AWC.AX stock: Technicals and liquidity signals
Short-term momentum is mixed. The 50-day average is A$1.71 and the 200-day average is A$1.25. Price sits below the 50-day average but above the 200-day average, suggesting medium-term support. The day’s volume spike shows institutional or event-driven flows. Traders should note the high turnover and watch intraday ranges for continuation or reversal.
AWC.AX stock: Meyka grade and forecast model
Meyka AI rates AWC.AX with a score out of 100: 59.25 | Grade: C+ | Suggestion: HOLD. This grade factors in S&P 500 benchmark comparison, sector performance, financial growth, key metrics, and analyst consensus. Meyka AI’s forecast model projects a 12-month price of A$1.5058, a 3-year target of A$1.6673, a 5-year target of A$1.8238, and a 7-year target of A$1.8815. These model-based projections imply modest upside versus the current A$1.45. Forecasts are model-based projections and not guarantees.
AWC.AX stock: Risks and catalysts
Key risks include negative EPS, interest coverage at -0.83, and net debt to EBITDA of 2.31. Concentration in partner operations and commodity price swings add volatility. Catalysts include aluminium price strength, better Alcoa results, refinery throughput improvements, or any change to smelter economics. Watch Alcoa and commodity data for near-term moves. For official trading data see ASX company page for AWC.AX source.
Final Thoughts
AWC.AX stock closed at A$1.45 on 26 Jan 2026 after a session defined by heavy turnover and modest price weakness. Fundamentals show asset backing with a book value of A$0.72 and a PB of 2.00, but earnings remain negative with EPS -0.08 and a negative PE. Liquidity spiked with 206,210,866 shares traded, signalling active interest and higher intraday volatility. Meyka AI’s forecast model projects a 12-month price of A$1.5058, implying an upside of about 3.85% versus today. Over three to five years the model implies larger gains, roughly 15.09% at three years and 25.85% at five years, driven by steady commodity recovery assumptions. Our Meyka AI grade is C+ (59.25) — HOLD, reflecting mixed fundamentals, sector exposure, and limited analyst coverage. Investors should weigh the stock’s strong liquidity and asset base against earnings pressure and commodity risk. Short-term traders can trade the volume-driven moves. Longer-term investors should track Alcoa group performance, alumina prices, and company cash flow improvements before increasing exposure. Forecasts are model-based projections and not guarantees.
FAQs
What drove AWC.AX stock volume today?
Volume jumped to 206,210,866 shares, nearly 20 times average. Heavy flows likely reflect institutional rebalancing or news linked to Alcoa group operations and commodity price moves. Monitor Alcoa reports for confirmation.

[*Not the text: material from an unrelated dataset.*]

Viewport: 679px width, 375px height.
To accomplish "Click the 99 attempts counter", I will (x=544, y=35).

Is AWC.AX stock a buy after the drop?
Meyka AI assigns a C+ | HOLD grade. The model shows modest 12-month upside of 3.85%, but earnings are negative and risks remain. Consider risk tolerance and watch catalysts before buying.
What are the key valuation metrics for AWC.AX stock?

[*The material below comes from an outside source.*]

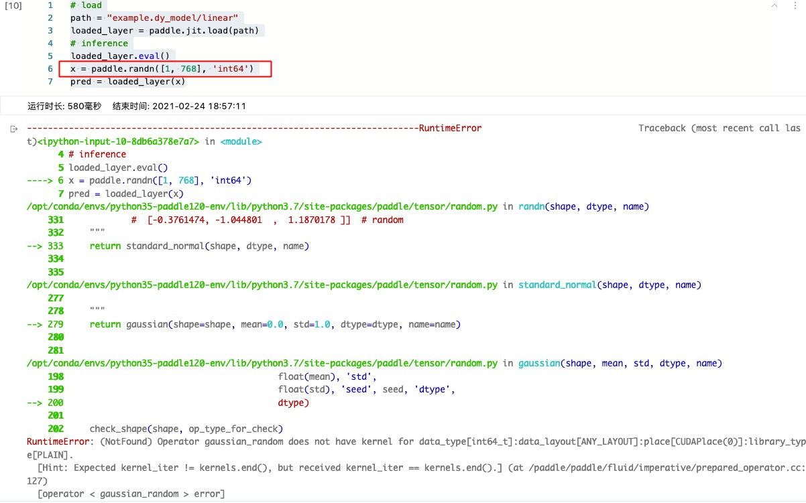Click line number 333 in the traceback
Screen dimensions: 806x503
55,246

Key metrics: market cap A$4.21B, EPS -0.08, PE about -18.13, book value A$0.72, PB 2.00. These show asset backing but short-term earnings pressure.
What is Meyka AI’s price forecast for AWC.AX stock?

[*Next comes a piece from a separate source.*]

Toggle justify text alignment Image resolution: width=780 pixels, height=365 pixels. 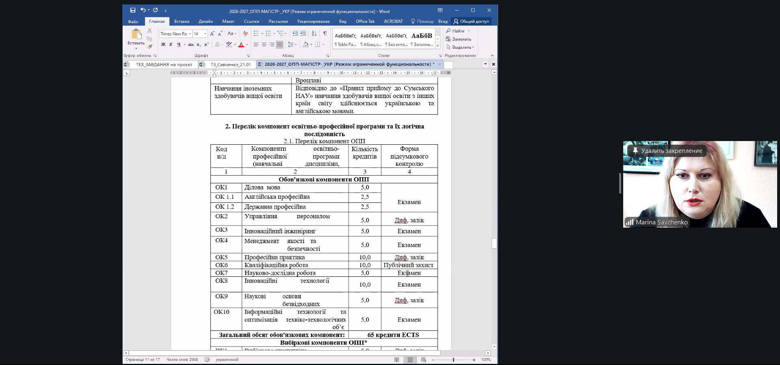click(x=280, y=45)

Meyka AI’s forecast model projects A$1.5058 in 12 months, A$1.6673 in 3 years and A$1.8238 in 5 years. These are model-based projections and not guarantees.
Disclaimer:
Stock markets involve risks. This content is for informational purposes only. Past performance does not guarantee future results. Meyka AI PTY LTD provides market analysis and data insights, not financial advice. Always conduct your own research and consider consulting a licensed financial advisor.